(Data)

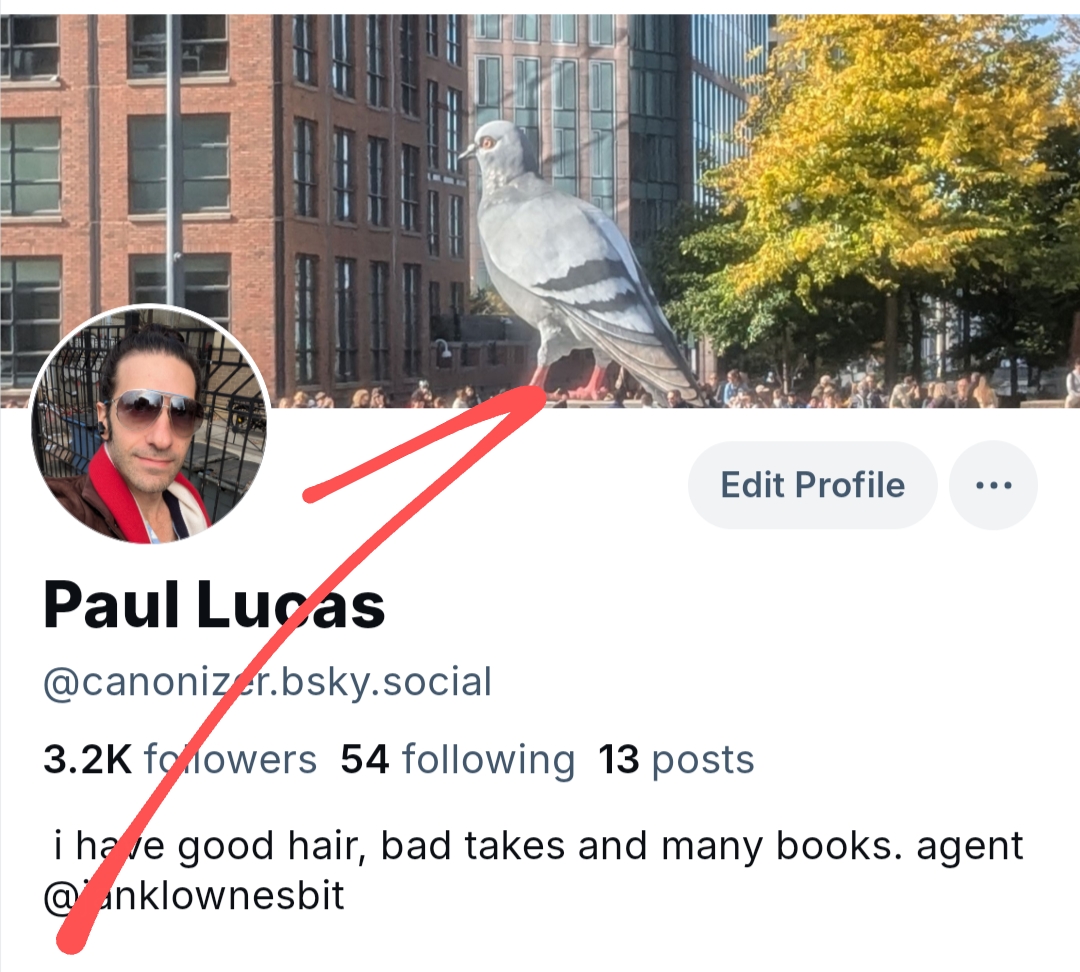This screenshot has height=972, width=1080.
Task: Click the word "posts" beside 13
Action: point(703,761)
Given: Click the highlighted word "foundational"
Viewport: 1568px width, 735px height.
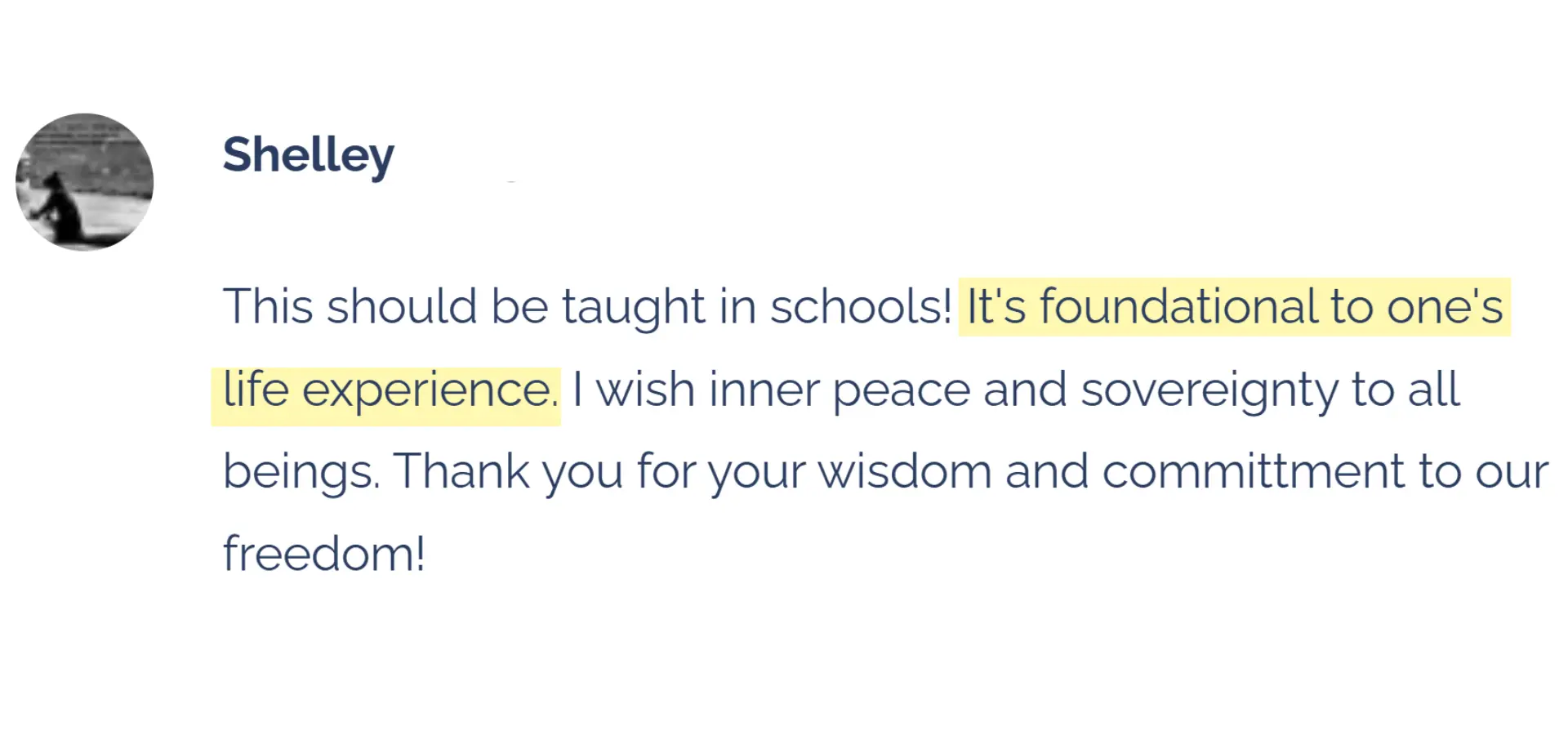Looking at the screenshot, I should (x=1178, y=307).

(End Data)

* _Exercise description_
Only the lines from the one with "Given: Click the" through the final line of the entries above should be transcribed, exactly and without pictures.

* _Exercise output_
Given: Click the highlighted word "foundational"
Viewport: 1568px width, 735px height.
Looking at the screenshot, I should (x=1178, y=307).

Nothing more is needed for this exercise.